Suppose we have a simple decision to make1: implement a government-takeover of all energy companies, so as to regulate with thoroughness their carbon budgets, or leave these entities as they are, semi-governmental entities engaged in a perpetual dance with the EPA, among other agencies.
The first course of action is deemed necessary to avert the horrors of global warming. The second option is fine if global warming turns out to be the product of the fervid imaginations of grant-receiving computer modelers.
This is a problem in decision analysis; as such, it subject to quantification. Or so say users of decision analysis say. Let’s see.

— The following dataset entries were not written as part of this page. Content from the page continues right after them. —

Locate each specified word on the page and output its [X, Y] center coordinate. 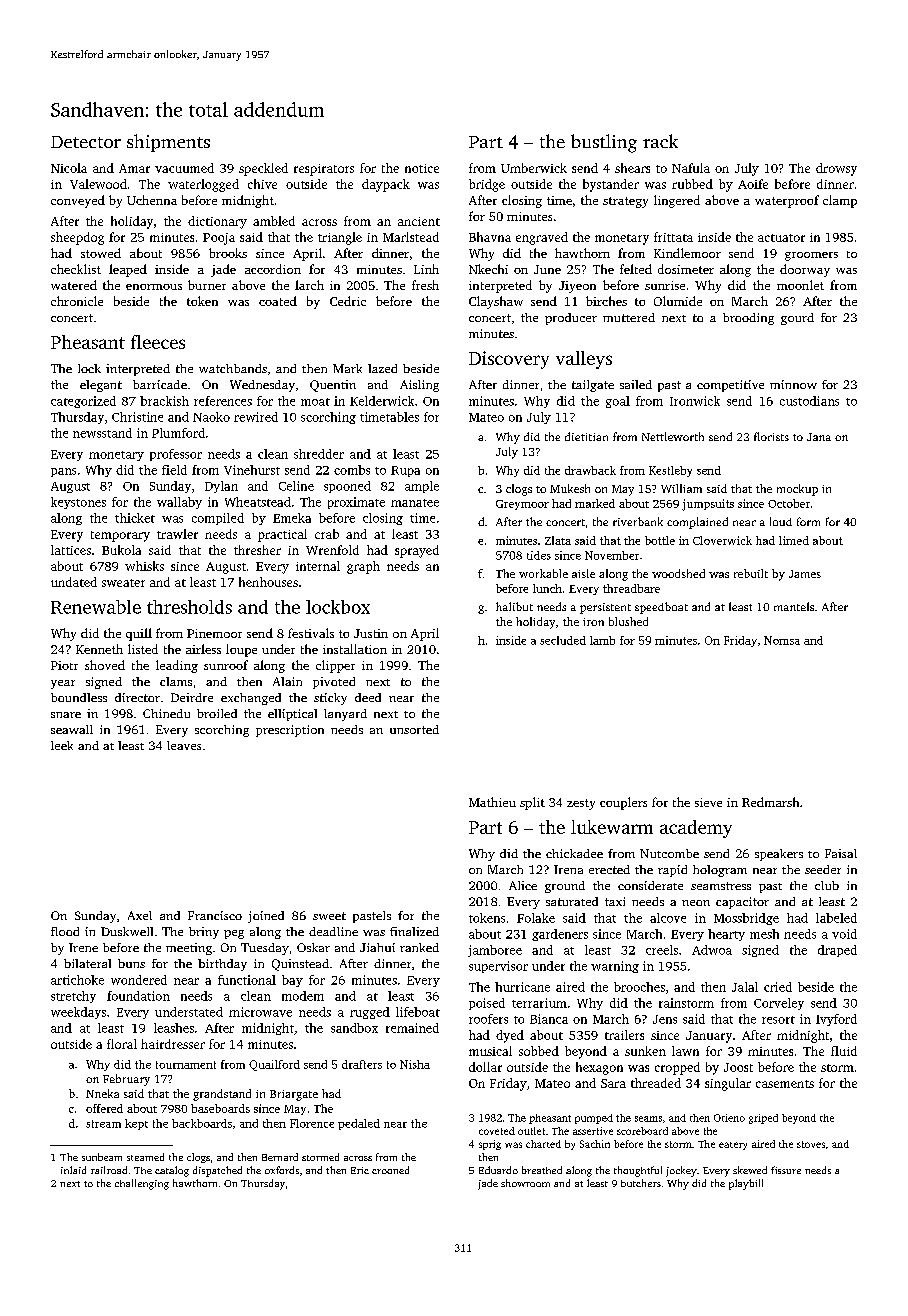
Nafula [691, 168]
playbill [746, 1184]
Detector [86, 142]
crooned [390, 1170]
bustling [604, 143]
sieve [708, 802]
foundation [138, 996]
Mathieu [492, 802]
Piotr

As stated, the problem is easy to write. Only one of these situations will occur:
- Energy companies socialized & Global warming cannot strike
- Energy companies not socialized & Global warming strikes
- Energy companies not socialized & Global warming does not strike
In our simplification, there will be costs in socializing energy, whereas we can consider it free to continue status quo. Global warming cannot strike if companies are socialized, but it might if companies are not socialized. There will be catastrophic costs if global warming strikes. There are no costs if it does not.
We need estimates of costs and of the probability GW strikes. Certain evidence will supply these estimates. Call all this evidence E: E consists in experts’ judgments, actual facts, probable fictions, model outputs, data observations, and so forth. The entire point of this brief post is that E can never be more than a wild guess, thus even if the costs and probabilities derived from E are deduced without error formal quantitative decisions made are more certain than they should be.
Call the probability GW strikes given E as Pr(GW | E). Let the cost of socializing energy be Cse|E, and let the costs of the horrors of GW be CGW|E, where both subscripts indicate the values were derived from E. Then we can write the outcomes
- Pay Cse|E with probability 1
- Pay CGW|E with probability Pr(GW | E)
- Pay nothing with probability 1 – Pr(GW | E)
We need only one additional concept, that of “expected value.” These are the costs we’d “expect” to pay if we do not socialize. Expected value (ignoring its strengths and many, many weaknesses) is easy to calculate: multiply the cost by its probability, summing across the different outcomes. The expected value of doing nothing is:
CGW|E x Pr(GW | E) + 0 x [1 – Pr(GW | E)] = CGW|E x Pr(GW | E),
since there is no cost of not socializing if GW does not strike. The expected value of socializing is
Cse|E x 1 = Cse|E.
Decision analysis says to take the path with the lower cost: here that is either (A) Cse|E (socialize) or (B) CGW|E x Pr(GW | E) (not socialize).
A person advocating socializing will tend to minimize (A), saying the cost of acting is trivial, that socializing might even make money, and not just cost it (that is, Cse|E might be a negative number, indicating negative costs, i.e. profits).
That person may also exaggerate either or both CGW|E and Pr(GW | E), since an increase in either increases the expected value.
But there is less leeway with Pr(GW | E): no matter what the status of E, the probability GW strikes lives between 0 and 1. Thus a move from (say) 0.9 to 0.95—saying we are now 95% and no longer 90% sure GW will strike—will change (B), but not by very much.
It is thus much better for the advocate (activist?) to monkey with CGW|E, which can increase without bound (it lives on the real line; hence, it can take any value). It is the most trivial of mathematical problems to find a cost such that CGW|E
CGW|E x Pr(GW | E) > Cse|E.
The costs and the probability are fixed once E is, so what will happen is the advocate will toy with E, adding to it. It’s not just snakes which will thrive when GW strikes (and thus cause an increase in deadly snake bites), but killer bees will also blossom (and thus cause an increase in deadly bee stings). It’s not just corn which will whither on the vine, but wheat, too, and rice, barely, and the current favorite of the foodies, quinoa, all of which will suffer, thus increasing food costs.
The possibilities are limited only by the imagination, and nothing stokes our fantasy engines more than the end of the world. CGW|E can absolutely always be made as large as you like.
Understand, even if Pr(GW | E) is small—say as little as 10%—the advocate can still increase CGW|E at will. You will finding him doing just that each time the estimate for Pr(GW | E) is lowered.
But the worst is not yet. For in reality, nobody can say with any kind of certainty what Pr(GW | E), CGW|E, and Cse|E are. Their true values are “I don’t know”, “Could be anything”, and “Beats me.” Thus when it comes to calculating the expected value we really have the decision equation
“Could be anything” x “I don’t know” > “Beats me”.
To those who look at this strange result and say, “But that means we don’t know what do to!” I reply, “Yes, that’s right. What’s your point?”
I’m available to speak on this (and many other) topics. See the Contact Page.
Update Typo (what? me have a typo?) has been fixed in last equation. Thanks to Paul Mullen for bringing it to my attention.
Update The last equation is just as unsolvable if we substitute Pr(GW | E) = 0.99. Failing to understand that is what drives climatologists to their excesses. More on this later.
1There are a myriad of ways to complicate this decision, all tending (you will agree after reading) to cause certainty to decrease.